Искусства уже нет?

Как тяжело расставаться с собственными иллюзиями! С этой почти распрощался.

Национальное искусство зарождается подобно атомному взрыву. Вначале мощь Пушкина, потом долгий период полураспада. Золото болдинской осени расщепилось до серебра ивановской башни, потом серебро потускнело и превратилось в бронзу русского рока, который все-таки был больше, чем просто рок, а сейчас возвратилось к нулевому состоянию руды. Она все еще фонит вдохновением, но использовать ее как топливо для великого искусства уже невозможно.

Ага. Ничего подобного. Современное искусство может быть не менее высоким. Например, «Словеса» Александра Хабарова или Небесный Муравей Олега Горшкова. Хотя расклад сейчас, конечно, не такой, как в былые времена.

  1. Руды-попсы стало неизмеримо больше, и найти в ней самородки – труд тяжкий. Но это не значит, что их нет. Например, можно ориентироваться на конкурсы или на рейтинги хороших специализированных сайтов.
  2. Произведения, которые на слуху, не могут быть хорошей литературой по определению. Читающие массы подписали себе приговор, когда подняли знамя Дена Брауна, Коэльо и Джоан Роулинг. Впрочем, на то они и массы.
  3. Техника превалирует над смыслом. Я читал много поэтов, которые пишут на техническом уровне Пастернака, и очень мало поэтов, которые способны держать такое же мировоззрение, как он. Говорят, сейчас многие выпускники консерватории резво играют «Годы странствий» Листа, но кто из них способен вместить хотя бы один год странствий?
  4. Писатели стали копирайтерами, художники – дизайнерами, музыканты пишут музыку к фильмам. Искусство избыточно по отношению к прагматике мира. В этом его слабость и сила. Быть профессиональным поэтом или философом – это ведь оксюморон, на самом деле.
  5. Необходимо четко различать искусство и креатив. Конечная цель креатива – завернуть в фантик и продать. В техническом отношении креатив может быть изощреннее искусства, но в нем нет парадоксального целеполагания. Искусство в этом отношении подобно дао. Оно ни-для-чего, но любое зачем может найти в нем свою обитель.

Бах – музыкальная евхаристия


Я давно заметил одну странность. Церковная музыка только тогда говорит сердцу, когда слушаешь ее в храме. Здесь смысл каждой интонации, каждого слова хватает тебе вдоль позвоночника навылет. Но когда слушаешь ту же музыку дома, в записи, сердце остается глухим – акафист оказывается слишком пресным, будто из хлеба вынули соль. Почему так? Потому что церковная музыка звучит только вместе с полумраком свечей, вместе с иконостасом и тайнодействием священника, вместе с соборной молитвой – она звучит только в полноте церковности. Невозможно эту музыку изъять из храма и слушать как самодостаточное «произведение искусства».
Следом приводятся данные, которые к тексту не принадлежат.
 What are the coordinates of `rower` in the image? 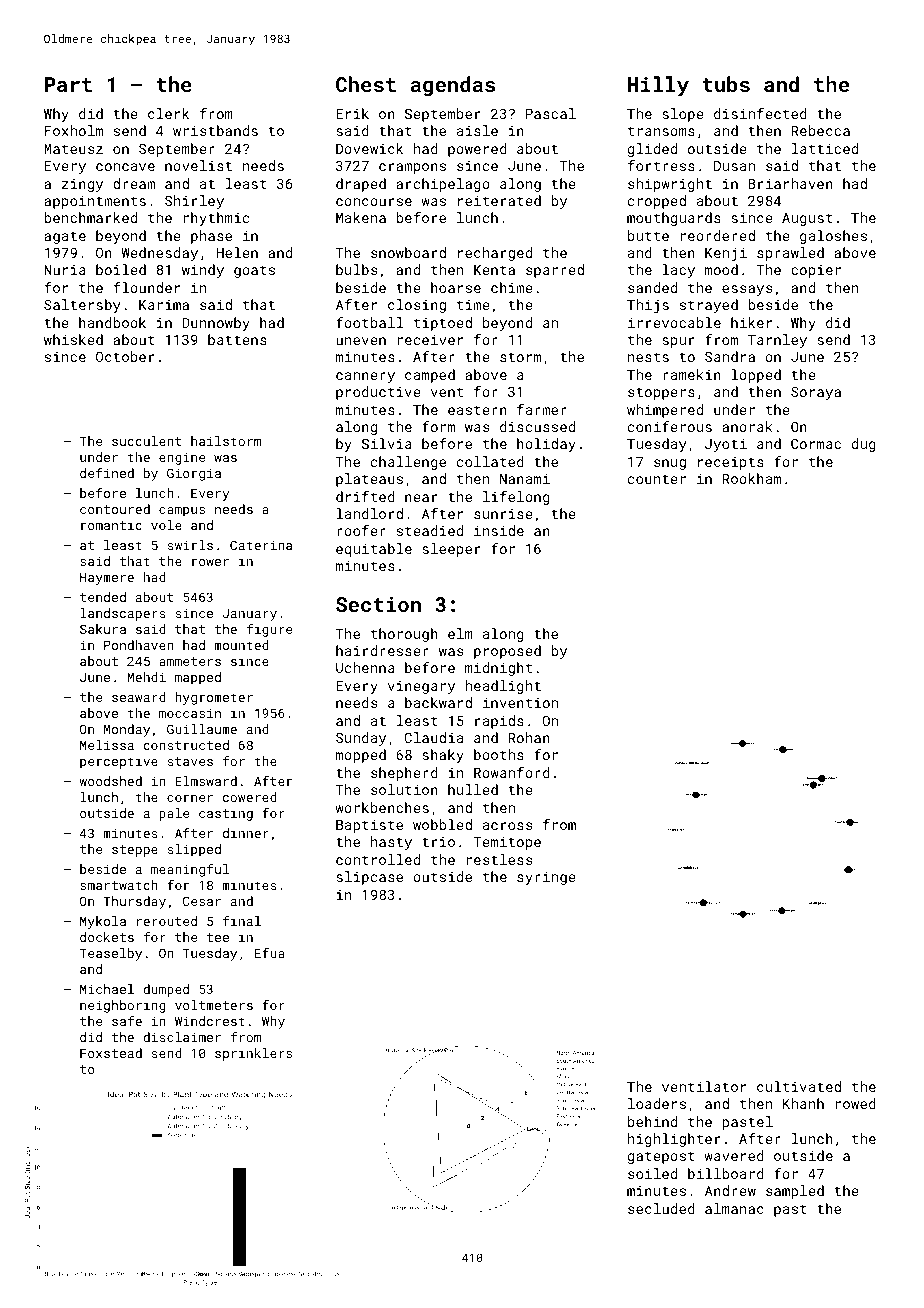 It's located at (210, 562).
Но Бах – другое. Он достиг удивительного равновесия церковности и автономии. Его человек достаточно самостоятелен, чтобы из глубины взывать к Богу, и достаточно церковен, чтобы вплетать свою молитву в собор братских душ. Бах растет на протестантской почве, но я нигде не слышу такой подлинной евхаристичности, как у него!
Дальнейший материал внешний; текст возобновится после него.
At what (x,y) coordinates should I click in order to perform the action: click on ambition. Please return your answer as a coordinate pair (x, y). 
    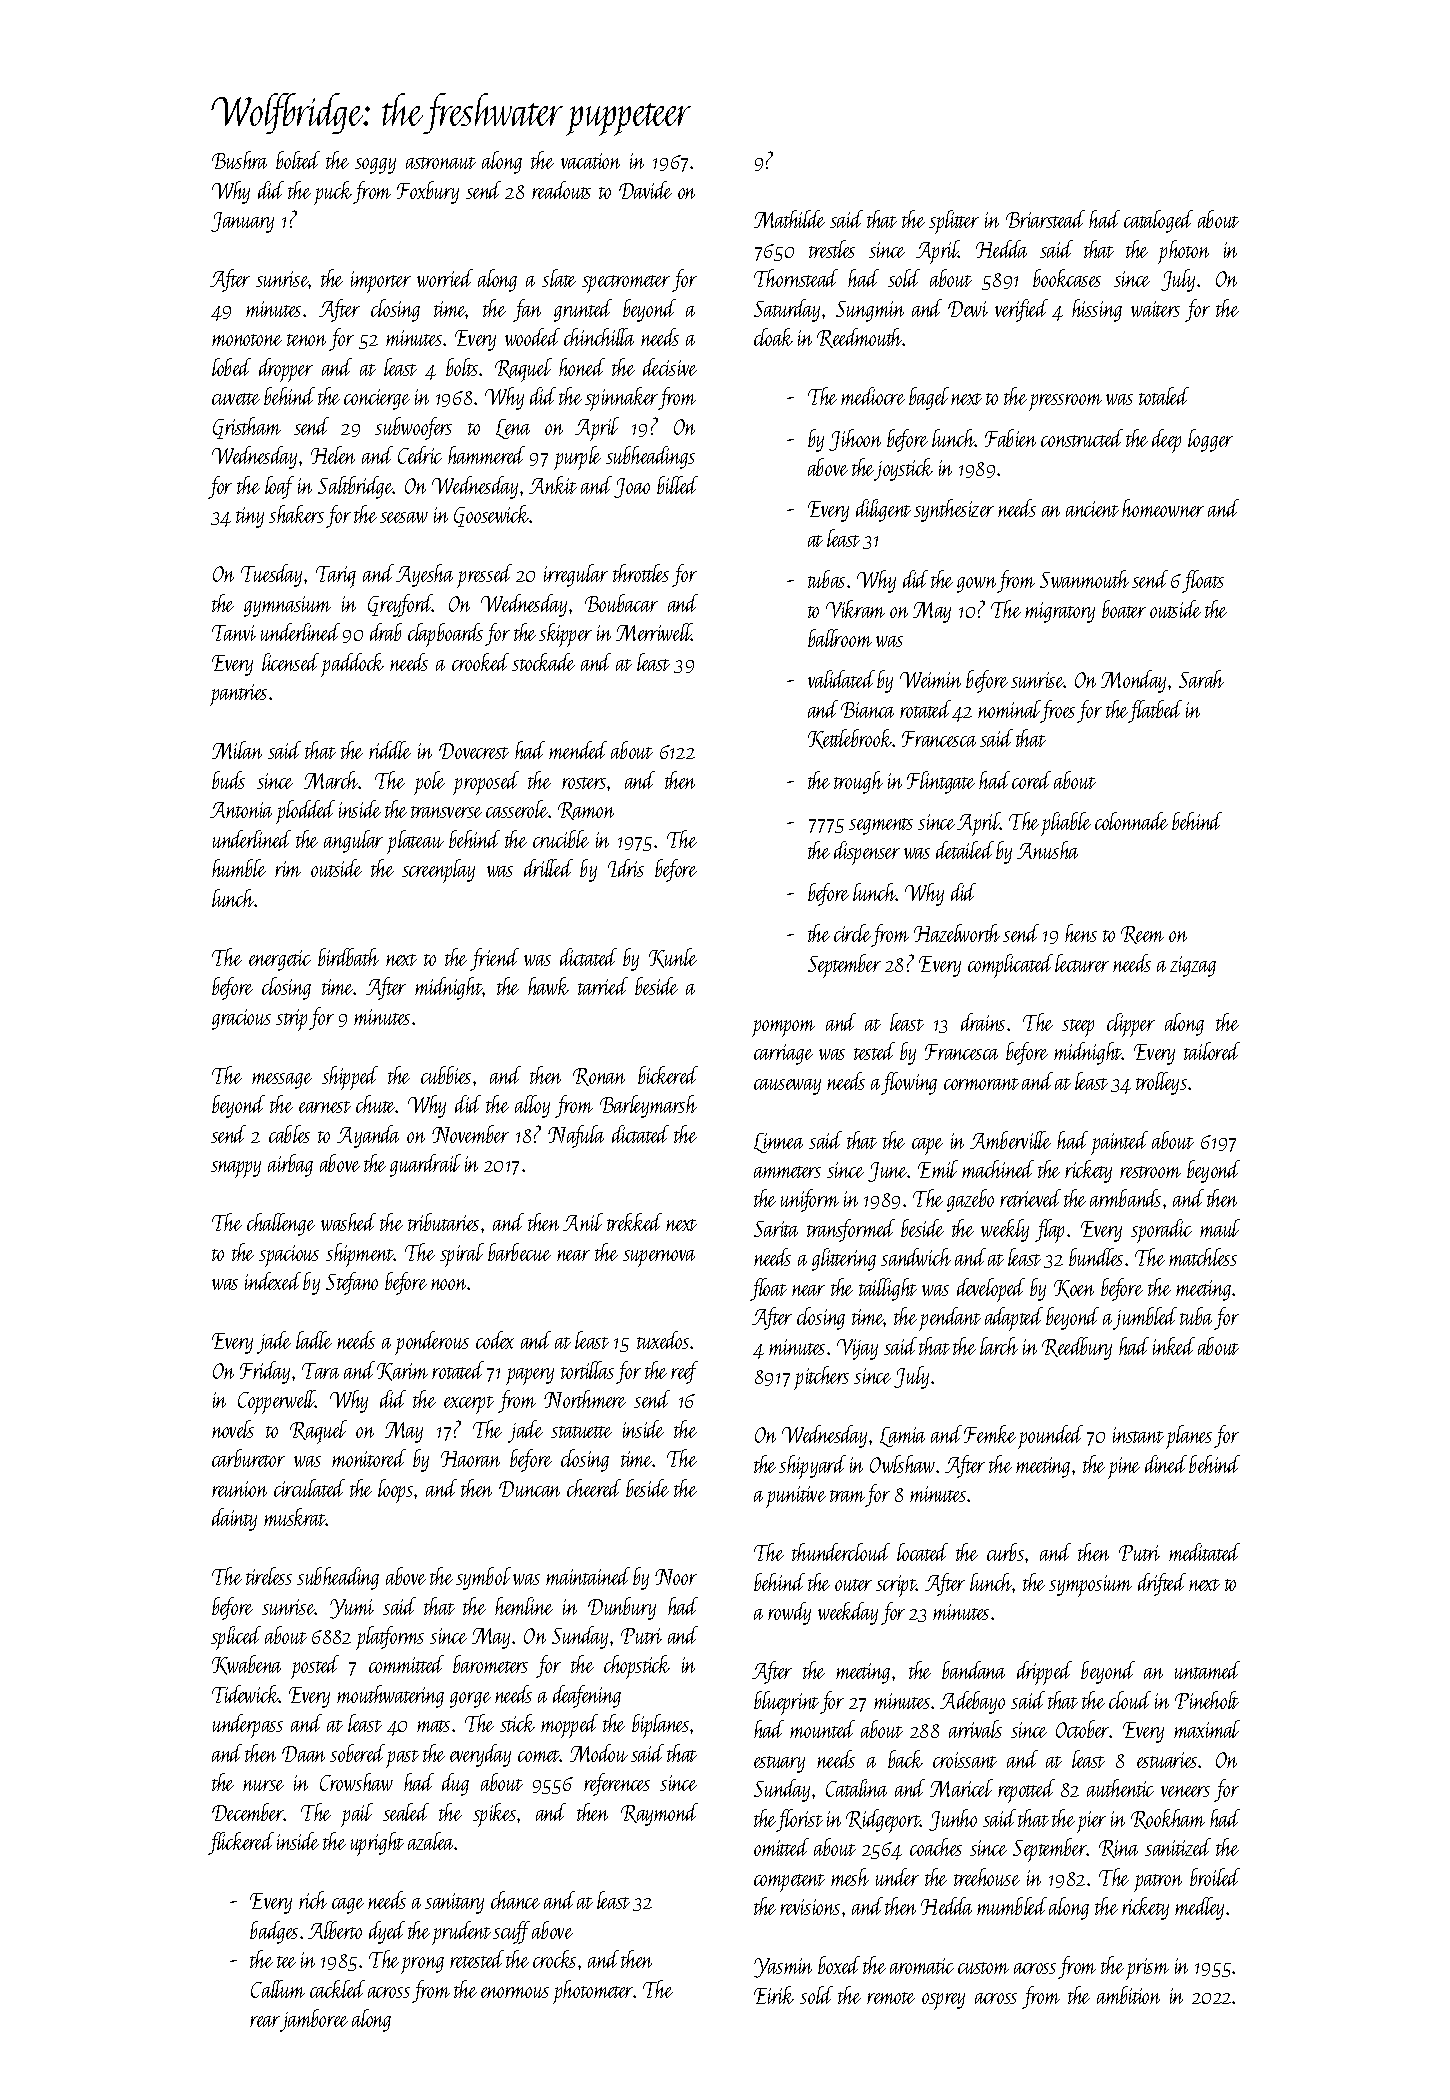
    Looking at the image, I should click on (1128, 1995).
«Страсти по Иоанну» подобны иконостасу. Сквозь каждую арию виднеется кусочек неба. Его «Приношение» подобно тайной молитве. Ее никто не слышит. Но ты знаешь, что без этого говорения мимо - чуда не произойдет. Его музыка несет в себе целый храм и целую литургию. От этого, с одной стороны, она стала технически более изощренной, с другой – более автономной.


Послебаховская музыка идет по линии развития автономности и все большего забвения евхаристичности. Бетховен – этот первейший из романтиков – мятущийся титан, который готов бросить небесам вызов и с благодарностью принять поражение. Шопен – этот тончайший из романтиков – слушает шелест листвы, падающей на крышу деревянного домика. Он слишком уединен, чтобы говорить с Богом Вседержителем. Скрябин – этот закат романтизма – обожествил себя и умер от прыщика на губе.


Бах – точка идеального достижения. В нем культура с ее человеческой инициативой пересекается с преданностью Богу. И в этом узле накрепко завязана подлинная нищета духа.